Data records
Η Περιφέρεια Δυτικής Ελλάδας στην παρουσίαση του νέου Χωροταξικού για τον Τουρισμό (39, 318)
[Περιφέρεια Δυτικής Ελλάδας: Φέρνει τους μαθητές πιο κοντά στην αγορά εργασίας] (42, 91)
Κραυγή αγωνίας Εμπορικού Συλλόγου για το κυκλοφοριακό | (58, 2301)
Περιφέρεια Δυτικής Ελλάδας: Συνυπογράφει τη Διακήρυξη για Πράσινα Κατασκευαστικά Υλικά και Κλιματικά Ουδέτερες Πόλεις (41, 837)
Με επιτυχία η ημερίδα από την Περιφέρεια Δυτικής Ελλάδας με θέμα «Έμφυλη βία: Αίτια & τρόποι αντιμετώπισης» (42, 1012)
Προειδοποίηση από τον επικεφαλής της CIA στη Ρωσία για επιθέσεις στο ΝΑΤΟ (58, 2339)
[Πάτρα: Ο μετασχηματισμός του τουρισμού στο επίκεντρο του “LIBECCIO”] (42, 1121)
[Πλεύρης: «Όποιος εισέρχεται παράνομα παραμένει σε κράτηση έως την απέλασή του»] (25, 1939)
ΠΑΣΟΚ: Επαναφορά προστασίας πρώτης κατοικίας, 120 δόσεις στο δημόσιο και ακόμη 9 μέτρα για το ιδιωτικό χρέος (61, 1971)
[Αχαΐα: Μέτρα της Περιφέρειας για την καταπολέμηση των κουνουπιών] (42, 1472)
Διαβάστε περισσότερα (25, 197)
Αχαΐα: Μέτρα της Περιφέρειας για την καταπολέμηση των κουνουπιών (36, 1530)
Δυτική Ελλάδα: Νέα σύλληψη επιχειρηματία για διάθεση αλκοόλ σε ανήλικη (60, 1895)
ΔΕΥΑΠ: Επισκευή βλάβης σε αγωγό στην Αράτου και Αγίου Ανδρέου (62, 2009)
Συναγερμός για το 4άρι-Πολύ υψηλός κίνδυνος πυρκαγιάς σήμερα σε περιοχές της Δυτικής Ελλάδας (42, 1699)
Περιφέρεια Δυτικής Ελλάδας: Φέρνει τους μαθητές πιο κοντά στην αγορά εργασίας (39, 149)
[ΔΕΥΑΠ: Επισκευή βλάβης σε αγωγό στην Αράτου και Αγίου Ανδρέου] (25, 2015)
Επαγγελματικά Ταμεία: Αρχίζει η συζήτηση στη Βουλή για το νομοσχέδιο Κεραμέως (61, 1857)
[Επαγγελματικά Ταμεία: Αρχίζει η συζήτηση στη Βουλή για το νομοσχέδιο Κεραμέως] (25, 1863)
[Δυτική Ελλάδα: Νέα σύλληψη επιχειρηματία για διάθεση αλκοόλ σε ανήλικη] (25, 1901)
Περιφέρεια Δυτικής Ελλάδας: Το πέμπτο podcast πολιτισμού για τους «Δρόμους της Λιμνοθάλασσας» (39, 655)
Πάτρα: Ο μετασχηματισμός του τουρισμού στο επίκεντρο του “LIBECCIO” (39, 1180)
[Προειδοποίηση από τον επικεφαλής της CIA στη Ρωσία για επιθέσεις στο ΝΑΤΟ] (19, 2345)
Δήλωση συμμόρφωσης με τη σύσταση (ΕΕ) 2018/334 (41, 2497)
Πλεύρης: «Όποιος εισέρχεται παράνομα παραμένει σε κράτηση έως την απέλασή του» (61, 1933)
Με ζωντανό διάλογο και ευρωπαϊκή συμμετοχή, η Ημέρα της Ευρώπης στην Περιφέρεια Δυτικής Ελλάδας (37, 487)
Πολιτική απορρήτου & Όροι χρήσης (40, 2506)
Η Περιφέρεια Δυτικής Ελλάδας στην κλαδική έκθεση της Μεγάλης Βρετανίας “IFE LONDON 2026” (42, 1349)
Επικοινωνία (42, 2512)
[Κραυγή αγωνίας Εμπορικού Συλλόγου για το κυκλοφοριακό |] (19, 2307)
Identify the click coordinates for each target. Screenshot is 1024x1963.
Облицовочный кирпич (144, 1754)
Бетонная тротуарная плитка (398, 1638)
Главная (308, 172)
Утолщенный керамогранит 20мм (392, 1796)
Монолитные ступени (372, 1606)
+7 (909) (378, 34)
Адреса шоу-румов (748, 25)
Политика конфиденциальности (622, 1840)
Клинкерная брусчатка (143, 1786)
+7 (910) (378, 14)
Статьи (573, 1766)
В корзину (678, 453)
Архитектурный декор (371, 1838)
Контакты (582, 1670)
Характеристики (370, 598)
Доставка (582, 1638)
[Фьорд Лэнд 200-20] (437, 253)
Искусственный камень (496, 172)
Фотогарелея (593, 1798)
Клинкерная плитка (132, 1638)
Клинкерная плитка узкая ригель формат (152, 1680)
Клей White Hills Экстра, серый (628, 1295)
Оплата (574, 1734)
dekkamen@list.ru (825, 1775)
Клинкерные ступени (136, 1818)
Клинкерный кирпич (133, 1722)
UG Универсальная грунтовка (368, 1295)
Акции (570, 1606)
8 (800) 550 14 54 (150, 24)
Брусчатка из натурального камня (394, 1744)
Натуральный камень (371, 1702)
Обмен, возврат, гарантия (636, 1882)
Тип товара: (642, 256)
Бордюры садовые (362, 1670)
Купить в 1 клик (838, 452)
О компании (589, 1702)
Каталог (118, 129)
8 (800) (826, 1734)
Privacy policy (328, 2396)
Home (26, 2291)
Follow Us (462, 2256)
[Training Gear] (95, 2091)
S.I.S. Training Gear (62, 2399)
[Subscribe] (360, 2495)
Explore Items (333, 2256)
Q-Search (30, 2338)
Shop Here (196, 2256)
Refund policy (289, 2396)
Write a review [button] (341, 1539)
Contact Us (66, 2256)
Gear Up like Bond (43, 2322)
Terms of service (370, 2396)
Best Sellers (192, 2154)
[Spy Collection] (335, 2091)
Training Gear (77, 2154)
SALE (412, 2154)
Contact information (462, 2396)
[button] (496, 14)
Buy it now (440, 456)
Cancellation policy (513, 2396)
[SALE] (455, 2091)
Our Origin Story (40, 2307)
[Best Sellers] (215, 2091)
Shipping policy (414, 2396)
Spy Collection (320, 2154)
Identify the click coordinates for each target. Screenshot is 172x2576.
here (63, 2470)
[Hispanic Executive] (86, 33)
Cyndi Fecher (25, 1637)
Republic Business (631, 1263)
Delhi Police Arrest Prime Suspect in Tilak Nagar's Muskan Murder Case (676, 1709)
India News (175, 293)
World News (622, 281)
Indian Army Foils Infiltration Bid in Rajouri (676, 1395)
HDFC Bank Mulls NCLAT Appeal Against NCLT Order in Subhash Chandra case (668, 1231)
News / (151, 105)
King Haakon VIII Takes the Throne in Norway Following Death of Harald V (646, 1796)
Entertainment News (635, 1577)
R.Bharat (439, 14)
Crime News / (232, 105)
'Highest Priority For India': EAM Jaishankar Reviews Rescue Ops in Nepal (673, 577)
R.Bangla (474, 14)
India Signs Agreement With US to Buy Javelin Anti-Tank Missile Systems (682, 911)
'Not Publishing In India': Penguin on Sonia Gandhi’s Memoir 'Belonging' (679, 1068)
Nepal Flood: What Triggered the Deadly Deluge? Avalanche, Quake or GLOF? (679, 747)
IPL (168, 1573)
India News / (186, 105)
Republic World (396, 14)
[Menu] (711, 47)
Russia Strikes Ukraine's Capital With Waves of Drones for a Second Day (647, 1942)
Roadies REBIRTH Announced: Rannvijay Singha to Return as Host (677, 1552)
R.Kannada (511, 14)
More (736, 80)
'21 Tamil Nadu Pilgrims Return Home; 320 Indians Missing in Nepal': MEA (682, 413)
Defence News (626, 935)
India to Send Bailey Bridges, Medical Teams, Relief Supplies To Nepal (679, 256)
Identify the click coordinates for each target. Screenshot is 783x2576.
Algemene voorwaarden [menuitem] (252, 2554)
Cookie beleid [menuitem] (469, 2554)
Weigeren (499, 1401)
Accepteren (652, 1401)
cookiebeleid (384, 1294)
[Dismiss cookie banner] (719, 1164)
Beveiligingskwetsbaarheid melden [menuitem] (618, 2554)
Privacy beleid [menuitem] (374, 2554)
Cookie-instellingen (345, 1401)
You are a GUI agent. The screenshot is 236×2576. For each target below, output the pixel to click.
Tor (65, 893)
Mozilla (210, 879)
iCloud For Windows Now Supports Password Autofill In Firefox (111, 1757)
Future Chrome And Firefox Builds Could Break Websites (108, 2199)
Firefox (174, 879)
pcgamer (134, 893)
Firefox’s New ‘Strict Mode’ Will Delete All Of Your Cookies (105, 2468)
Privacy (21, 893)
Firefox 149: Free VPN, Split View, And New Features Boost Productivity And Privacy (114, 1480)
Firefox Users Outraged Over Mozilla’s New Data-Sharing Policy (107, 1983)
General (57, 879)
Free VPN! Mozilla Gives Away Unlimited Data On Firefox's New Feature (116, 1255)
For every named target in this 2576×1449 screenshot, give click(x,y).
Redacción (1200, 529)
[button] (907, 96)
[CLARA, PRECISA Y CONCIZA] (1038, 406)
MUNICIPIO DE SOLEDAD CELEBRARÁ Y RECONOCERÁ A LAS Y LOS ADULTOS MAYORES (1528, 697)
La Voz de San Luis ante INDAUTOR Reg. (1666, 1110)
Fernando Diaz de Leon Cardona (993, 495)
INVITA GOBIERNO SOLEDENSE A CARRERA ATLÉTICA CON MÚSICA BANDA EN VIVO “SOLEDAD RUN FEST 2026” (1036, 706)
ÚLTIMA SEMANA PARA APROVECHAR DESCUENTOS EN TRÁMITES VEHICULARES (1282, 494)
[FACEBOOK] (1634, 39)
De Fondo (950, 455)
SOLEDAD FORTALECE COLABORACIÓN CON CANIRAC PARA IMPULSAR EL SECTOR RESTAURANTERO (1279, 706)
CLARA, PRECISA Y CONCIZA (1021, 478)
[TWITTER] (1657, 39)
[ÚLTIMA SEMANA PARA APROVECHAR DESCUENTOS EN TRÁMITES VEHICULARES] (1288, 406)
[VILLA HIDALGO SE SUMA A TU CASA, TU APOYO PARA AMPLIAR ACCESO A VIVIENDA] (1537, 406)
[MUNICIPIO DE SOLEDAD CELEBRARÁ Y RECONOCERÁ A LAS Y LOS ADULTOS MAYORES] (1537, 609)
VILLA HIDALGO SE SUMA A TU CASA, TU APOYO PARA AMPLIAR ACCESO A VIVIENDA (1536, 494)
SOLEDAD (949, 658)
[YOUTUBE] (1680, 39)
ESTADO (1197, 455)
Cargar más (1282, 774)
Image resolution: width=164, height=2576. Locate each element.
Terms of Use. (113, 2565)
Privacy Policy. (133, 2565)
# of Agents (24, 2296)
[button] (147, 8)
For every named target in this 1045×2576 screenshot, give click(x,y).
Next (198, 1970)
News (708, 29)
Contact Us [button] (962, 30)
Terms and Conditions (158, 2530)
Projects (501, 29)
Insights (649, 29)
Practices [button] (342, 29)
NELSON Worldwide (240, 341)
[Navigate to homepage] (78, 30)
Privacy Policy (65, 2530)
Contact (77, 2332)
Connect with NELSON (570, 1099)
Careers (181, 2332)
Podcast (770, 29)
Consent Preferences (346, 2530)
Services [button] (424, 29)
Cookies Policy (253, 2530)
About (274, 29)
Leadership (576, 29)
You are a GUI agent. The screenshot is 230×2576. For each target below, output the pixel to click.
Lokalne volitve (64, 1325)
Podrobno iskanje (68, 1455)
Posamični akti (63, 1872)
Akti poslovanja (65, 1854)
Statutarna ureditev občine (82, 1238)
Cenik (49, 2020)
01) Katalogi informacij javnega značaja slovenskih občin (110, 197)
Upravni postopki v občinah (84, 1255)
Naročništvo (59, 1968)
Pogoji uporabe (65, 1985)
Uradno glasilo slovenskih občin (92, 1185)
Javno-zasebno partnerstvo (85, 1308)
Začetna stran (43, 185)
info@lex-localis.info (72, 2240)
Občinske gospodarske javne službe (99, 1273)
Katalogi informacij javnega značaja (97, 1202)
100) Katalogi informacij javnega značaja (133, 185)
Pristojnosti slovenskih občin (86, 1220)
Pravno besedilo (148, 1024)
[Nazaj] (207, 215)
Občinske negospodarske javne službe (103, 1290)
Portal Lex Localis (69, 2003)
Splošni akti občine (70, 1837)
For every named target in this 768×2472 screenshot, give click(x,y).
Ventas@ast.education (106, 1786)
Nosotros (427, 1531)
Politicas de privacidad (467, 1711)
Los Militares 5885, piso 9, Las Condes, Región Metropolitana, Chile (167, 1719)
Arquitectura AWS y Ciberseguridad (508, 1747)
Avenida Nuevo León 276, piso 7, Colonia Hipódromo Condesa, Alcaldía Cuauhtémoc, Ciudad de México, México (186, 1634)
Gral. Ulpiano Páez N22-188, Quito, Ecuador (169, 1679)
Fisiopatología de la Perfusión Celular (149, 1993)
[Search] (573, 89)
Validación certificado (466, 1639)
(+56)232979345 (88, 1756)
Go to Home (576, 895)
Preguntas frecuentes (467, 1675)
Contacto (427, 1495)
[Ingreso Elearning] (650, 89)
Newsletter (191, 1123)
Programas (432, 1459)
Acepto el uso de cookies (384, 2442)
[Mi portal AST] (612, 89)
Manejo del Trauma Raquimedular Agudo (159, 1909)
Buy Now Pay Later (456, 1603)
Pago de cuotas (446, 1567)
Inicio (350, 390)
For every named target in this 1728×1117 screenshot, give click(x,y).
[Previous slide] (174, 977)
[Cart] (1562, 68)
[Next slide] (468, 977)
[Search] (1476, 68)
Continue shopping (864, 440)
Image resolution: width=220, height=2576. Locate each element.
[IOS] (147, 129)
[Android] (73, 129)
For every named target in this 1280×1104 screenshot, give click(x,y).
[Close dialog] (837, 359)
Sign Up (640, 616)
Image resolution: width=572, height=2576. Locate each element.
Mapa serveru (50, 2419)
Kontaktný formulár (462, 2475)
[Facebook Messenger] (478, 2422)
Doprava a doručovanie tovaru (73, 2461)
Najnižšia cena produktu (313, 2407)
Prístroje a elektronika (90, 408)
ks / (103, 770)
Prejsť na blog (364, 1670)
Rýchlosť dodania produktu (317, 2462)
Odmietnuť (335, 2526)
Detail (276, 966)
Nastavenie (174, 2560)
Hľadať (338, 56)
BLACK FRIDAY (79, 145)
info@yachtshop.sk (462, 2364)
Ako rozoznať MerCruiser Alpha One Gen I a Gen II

- _THE TASK_
Please transcribe exactly the lines above from the line that has "Go to Home (576, 895)" up to and including the line that has "Manejo del Trauma"; no other line belongs in the answer.

- _ANSWER BELOW_
Go to Home (576, 895)
Preguntas frecuentes (467, 1675)
Contacto (427, 1495)
[Ingreso Elearning] (650, 89)
Newsletter (191, 1123)
Programas (432, 1459)
Acepto el uso de cookies (384, 2442)
[Mi portal AST] (612, 89)
Manejo del Trauma Raquimedular Agudo (159, 1909)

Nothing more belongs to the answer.